# Try it
What do the lines say, reproduced word for word, from the first of the entries below through the line bearing "Task: Click the decision date 2026/03/24"?

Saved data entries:
+ + +

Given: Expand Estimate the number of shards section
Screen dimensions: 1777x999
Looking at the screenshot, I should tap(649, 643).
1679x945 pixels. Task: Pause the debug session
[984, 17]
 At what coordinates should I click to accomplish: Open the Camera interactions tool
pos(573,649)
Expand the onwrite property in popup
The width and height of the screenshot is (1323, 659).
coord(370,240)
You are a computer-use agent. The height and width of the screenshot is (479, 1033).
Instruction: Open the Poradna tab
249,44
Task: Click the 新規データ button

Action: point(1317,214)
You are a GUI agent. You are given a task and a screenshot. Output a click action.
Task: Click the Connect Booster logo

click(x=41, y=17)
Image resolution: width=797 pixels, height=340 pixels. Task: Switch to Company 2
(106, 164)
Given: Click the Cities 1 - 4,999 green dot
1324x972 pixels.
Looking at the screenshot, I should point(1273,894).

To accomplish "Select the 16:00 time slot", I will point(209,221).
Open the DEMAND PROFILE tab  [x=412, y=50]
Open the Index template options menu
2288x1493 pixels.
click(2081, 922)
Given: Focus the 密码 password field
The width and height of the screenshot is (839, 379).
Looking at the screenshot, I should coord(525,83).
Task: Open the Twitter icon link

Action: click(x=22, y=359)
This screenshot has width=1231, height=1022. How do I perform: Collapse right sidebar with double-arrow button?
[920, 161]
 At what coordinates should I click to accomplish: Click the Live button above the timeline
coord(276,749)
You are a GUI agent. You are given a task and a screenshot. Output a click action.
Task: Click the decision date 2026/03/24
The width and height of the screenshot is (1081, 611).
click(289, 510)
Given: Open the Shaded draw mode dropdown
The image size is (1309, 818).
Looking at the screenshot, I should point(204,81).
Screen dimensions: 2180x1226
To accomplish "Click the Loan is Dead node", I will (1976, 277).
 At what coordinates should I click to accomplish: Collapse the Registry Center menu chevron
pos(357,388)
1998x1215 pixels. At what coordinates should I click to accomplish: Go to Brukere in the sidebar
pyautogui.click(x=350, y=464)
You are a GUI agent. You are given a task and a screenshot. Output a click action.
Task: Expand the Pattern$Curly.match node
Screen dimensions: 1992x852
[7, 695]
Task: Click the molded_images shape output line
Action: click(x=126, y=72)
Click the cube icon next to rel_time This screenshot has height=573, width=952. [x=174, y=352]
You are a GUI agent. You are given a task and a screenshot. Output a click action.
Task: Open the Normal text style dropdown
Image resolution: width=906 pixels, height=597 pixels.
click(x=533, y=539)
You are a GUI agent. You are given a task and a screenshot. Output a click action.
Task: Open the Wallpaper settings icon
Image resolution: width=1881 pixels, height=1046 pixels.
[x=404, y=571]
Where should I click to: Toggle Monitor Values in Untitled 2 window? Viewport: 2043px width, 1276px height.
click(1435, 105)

+ + +

# Response area
Given: Expand Estimate the number of shards section
Screen dimensions: 1777x999
Looking at the screenshot, I should tap(649, 643).
1679x945 pixels. Task: Pause the debug session
[984, 17]
 At what coordinates should I click to accomplish: Open the Camera interactions tool
pos(573,649)
Expand the onwrite property in popup
The width and height of the screenshot is (1323, 659).
coord(370,240)
You are a computer-use agent. The height and width of the screenshot is (479, 1033).
Instruction: Open the Poradna tab
249,44
Task: Click the 新規データ button

Action: point(1317,214)
You are a GUI agent. You are given a task and a screenshot. Output a click action.
Task: Click the Connect Booster logo

click(x=41, y=17)
Image resolution: width=797 pixels, height=340 pixels. Task: Switch to Company 2
(106, 164)
Given: Click the Cities 1 - 4,999 green dot
1324x972 pixels.
Looking at the screenshot, I should point(1273,894).

To accomplish "Select the 16:00 time slot", I will point(209,221).
Open the DEMAND PROFILE tab  [x=412, y=50]
Open the Index template options menu
2288x1493 pixels.
click(2081, 922)
Given: Focus the 密码 password field
The width and height of the screenshot is (839, 379).
Looking at the screenshot, I should coord(525,83).
Task: Open the Twitter icon link

Action: click(x=22, y=359)
This screenshot has width=1231, height=1022. How do I perform: Collapse right sidebar with double-arrow button?
[920, 161]
 At what coordinates should I click to accomplish: Click the Live button above the timeline
coord(276,749)
You are a GUI agent. You are given a task and a screenshot. Output a click action.
Task: Click the decision date 2026/03/24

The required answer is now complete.